**WHAT THE TASK ASKS**
Retype, exactly as they appear below, the lines between the line holding "The image size is (422, 868)." and the line holding "Given: Open the second tweet's profile avatar", both ends included.

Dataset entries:
-.-.-
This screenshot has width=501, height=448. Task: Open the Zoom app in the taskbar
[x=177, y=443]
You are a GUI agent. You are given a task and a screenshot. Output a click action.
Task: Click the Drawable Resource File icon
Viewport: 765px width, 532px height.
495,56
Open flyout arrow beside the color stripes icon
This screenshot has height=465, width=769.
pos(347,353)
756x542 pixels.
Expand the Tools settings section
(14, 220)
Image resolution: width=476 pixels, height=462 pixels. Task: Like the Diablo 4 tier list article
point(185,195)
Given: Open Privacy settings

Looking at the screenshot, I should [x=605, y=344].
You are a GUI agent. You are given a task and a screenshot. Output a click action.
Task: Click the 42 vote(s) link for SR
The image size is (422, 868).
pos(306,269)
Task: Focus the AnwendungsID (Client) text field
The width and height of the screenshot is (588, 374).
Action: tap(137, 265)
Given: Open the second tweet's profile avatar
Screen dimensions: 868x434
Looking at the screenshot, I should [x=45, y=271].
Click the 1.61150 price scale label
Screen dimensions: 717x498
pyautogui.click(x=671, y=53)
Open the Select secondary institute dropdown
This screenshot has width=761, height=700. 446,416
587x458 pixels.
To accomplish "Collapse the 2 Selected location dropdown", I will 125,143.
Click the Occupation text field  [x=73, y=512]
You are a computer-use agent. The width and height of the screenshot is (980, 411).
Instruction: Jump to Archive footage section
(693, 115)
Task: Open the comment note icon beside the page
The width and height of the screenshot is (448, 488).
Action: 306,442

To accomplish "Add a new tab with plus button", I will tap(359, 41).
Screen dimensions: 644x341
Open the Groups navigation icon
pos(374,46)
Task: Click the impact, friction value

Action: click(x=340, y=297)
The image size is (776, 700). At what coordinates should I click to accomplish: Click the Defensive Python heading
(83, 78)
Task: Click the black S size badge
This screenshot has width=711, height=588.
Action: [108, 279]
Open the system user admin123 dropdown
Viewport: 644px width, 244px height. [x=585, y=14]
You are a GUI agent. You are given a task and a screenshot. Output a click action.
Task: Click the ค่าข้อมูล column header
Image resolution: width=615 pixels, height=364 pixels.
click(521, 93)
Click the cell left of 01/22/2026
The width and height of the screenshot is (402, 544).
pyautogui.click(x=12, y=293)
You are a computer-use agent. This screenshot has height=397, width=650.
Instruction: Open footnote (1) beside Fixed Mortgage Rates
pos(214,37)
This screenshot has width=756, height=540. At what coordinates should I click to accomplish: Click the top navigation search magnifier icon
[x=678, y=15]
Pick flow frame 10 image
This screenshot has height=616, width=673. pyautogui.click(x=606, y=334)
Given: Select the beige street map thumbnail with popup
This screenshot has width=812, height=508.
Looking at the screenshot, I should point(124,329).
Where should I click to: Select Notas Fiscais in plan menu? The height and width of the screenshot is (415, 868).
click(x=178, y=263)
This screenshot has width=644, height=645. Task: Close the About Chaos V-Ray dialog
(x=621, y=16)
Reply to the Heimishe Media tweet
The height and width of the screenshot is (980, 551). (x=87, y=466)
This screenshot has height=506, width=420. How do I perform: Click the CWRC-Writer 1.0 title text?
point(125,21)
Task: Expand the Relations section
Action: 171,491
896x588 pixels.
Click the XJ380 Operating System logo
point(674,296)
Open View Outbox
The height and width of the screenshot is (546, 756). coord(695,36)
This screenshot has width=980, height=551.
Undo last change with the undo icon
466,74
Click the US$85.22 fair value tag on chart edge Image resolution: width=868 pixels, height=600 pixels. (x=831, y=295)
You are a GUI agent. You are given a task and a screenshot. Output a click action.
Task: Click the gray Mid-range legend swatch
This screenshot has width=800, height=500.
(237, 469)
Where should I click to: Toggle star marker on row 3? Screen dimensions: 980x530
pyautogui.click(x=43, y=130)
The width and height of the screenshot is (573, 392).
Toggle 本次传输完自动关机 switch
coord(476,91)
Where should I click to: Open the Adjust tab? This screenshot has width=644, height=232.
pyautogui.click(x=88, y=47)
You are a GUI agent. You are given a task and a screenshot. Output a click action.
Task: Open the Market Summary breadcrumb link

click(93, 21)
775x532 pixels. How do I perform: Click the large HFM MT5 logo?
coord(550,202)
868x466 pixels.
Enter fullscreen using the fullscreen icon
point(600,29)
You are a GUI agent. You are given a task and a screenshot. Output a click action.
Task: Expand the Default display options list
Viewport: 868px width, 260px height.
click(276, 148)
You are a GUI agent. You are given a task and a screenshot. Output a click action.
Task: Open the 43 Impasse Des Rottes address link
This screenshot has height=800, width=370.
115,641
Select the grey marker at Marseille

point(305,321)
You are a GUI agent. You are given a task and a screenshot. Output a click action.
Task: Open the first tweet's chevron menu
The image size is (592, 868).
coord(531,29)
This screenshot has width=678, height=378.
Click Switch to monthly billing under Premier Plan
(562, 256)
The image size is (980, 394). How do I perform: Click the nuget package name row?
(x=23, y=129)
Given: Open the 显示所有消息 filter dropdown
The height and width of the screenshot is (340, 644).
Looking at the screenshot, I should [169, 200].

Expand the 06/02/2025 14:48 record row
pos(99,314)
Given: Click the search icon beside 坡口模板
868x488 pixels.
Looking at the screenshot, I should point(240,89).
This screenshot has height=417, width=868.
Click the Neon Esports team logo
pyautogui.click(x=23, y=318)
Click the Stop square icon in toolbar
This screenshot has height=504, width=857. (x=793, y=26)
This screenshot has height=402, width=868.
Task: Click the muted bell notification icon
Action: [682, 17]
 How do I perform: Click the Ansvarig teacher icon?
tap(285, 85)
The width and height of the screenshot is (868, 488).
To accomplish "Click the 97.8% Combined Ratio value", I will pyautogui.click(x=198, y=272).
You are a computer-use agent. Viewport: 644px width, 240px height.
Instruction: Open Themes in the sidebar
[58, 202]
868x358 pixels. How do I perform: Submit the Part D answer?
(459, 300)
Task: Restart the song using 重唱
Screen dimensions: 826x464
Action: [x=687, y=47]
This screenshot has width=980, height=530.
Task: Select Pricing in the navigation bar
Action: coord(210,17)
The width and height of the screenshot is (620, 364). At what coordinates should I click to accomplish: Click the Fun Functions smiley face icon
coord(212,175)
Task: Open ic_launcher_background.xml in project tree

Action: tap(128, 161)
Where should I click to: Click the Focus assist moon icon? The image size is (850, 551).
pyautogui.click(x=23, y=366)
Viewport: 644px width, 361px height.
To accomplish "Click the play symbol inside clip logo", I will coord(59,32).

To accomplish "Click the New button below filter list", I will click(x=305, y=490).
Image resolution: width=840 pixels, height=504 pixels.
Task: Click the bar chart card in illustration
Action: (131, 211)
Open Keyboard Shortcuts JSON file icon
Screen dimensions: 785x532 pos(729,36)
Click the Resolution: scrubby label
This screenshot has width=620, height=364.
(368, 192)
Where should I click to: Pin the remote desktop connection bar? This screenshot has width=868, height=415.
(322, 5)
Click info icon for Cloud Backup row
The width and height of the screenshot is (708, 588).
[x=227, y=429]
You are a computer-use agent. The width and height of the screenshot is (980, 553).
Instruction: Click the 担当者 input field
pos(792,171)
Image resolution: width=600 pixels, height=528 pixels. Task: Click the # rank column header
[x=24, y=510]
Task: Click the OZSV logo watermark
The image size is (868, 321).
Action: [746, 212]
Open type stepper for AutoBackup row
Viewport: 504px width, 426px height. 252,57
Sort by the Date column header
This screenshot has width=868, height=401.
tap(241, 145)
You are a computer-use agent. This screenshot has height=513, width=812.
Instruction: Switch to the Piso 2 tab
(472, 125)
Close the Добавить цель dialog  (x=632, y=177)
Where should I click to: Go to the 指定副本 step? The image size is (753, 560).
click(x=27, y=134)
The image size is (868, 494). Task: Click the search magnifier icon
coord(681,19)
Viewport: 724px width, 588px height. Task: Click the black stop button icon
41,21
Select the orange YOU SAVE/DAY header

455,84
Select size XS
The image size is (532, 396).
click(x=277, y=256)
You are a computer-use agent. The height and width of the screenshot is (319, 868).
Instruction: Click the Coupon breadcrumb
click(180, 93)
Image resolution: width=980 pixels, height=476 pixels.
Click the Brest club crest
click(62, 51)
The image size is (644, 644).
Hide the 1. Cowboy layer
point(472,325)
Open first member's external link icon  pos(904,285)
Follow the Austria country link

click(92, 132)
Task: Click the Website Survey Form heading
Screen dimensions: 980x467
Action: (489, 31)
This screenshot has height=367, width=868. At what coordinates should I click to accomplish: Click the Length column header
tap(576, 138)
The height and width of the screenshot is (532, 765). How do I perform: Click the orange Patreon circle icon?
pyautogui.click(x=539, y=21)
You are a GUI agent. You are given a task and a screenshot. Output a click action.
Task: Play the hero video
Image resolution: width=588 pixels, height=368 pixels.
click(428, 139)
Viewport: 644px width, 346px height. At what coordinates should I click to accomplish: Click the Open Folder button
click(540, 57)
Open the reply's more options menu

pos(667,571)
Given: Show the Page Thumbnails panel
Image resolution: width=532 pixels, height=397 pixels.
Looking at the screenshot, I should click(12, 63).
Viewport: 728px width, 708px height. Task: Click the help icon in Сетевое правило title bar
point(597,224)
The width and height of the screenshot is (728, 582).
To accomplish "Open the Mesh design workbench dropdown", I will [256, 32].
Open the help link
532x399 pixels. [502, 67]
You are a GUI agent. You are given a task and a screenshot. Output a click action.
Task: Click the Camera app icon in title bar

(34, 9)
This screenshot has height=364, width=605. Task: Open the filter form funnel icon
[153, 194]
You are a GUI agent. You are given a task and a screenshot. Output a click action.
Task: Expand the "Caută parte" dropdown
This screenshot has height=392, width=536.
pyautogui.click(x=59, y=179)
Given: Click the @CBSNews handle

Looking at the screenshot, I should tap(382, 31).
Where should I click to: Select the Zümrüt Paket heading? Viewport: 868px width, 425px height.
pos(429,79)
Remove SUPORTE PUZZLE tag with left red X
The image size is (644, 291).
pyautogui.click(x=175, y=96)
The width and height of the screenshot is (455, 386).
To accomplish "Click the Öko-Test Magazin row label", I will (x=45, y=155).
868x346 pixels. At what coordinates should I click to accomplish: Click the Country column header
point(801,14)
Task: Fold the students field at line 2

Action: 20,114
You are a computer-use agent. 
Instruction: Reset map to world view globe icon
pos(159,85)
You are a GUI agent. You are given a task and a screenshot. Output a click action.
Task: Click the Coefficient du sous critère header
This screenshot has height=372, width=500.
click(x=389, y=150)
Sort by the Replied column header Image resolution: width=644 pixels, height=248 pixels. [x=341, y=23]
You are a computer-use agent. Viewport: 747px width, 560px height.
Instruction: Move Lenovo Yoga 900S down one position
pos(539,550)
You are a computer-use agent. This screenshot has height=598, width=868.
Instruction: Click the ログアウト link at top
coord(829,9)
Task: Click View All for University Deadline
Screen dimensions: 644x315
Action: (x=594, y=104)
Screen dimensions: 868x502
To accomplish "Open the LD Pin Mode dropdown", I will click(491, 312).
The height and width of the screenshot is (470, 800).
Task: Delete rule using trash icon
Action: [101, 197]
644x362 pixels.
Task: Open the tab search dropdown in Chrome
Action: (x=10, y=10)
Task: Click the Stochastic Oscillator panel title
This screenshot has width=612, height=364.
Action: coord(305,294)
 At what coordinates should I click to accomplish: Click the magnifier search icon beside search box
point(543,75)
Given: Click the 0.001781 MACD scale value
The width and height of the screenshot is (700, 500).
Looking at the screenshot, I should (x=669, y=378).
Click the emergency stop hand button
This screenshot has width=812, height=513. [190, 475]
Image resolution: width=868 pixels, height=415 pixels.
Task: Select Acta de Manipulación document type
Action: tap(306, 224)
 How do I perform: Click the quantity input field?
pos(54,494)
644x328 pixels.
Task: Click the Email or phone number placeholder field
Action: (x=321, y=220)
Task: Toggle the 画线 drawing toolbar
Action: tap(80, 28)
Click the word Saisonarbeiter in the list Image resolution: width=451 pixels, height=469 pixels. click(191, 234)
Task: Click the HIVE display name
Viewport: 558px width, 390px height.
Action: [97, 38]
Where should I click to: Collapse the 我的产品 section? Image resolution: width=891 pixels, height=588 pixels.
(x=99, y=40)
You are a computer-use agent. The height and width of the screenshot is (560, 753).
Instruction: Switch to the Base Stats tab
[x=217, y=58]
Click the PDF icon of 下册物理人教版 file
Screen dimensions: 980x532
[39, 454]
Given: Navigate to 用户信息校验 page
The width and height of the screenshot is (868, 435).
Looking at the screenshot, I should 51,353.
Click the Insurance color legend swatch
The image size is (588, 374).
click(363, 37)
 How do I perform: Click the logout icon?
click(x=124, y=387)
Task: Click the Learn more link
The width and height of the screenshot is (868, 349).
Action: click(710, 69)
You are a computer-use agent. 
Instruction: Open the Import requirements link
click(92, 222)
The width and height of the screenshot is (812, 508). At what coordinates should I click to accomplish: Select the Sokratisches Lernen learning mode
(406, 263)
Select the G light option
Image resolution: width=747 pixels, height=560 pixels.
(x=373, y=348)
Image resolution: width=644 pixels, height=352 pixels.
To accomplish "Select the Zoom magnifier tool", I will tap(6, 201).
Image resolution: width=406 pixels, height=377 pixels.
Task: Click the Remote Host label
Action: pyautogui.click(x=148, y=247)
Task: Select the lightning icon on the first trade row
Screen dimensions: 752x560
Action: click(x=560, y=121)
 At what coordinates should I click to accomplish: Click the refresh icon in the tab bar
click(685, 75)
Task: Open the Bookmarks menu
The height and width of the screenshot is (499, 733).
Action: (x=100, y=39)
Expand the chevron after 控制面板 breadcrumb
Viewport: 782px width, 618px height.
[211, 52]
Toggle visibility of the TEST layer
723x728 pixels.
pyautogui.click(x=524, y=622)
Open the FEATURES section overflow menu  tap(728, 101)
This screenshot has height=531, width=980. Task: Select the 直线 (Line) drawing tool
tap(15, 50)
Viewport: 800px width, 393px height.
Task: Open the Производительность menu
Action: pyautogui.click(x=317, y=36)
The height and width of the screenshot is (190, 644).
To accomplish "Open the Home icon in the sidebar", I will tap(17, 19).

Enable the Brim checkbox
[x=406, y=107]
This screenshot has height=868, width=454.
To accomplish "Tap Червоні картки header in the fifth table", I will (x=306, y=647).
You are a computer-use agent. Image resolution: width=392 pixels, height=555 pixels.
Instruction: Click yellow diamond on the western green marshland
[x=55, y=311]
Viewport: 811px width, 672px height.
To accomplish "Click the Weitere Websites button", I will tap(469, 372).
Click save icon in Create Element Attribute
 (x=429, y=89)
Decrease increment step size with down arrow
-.-.-
**SOLUTION TO THIS EXERCISE**
The image size is (422, 868).
pos(306,269)
Task: Focus the AnwendungsID (Client) text field
The width and height of the screenshot is (588, 374).
Action: tap(137, 265)
Given: Open the second tweet's profile avatar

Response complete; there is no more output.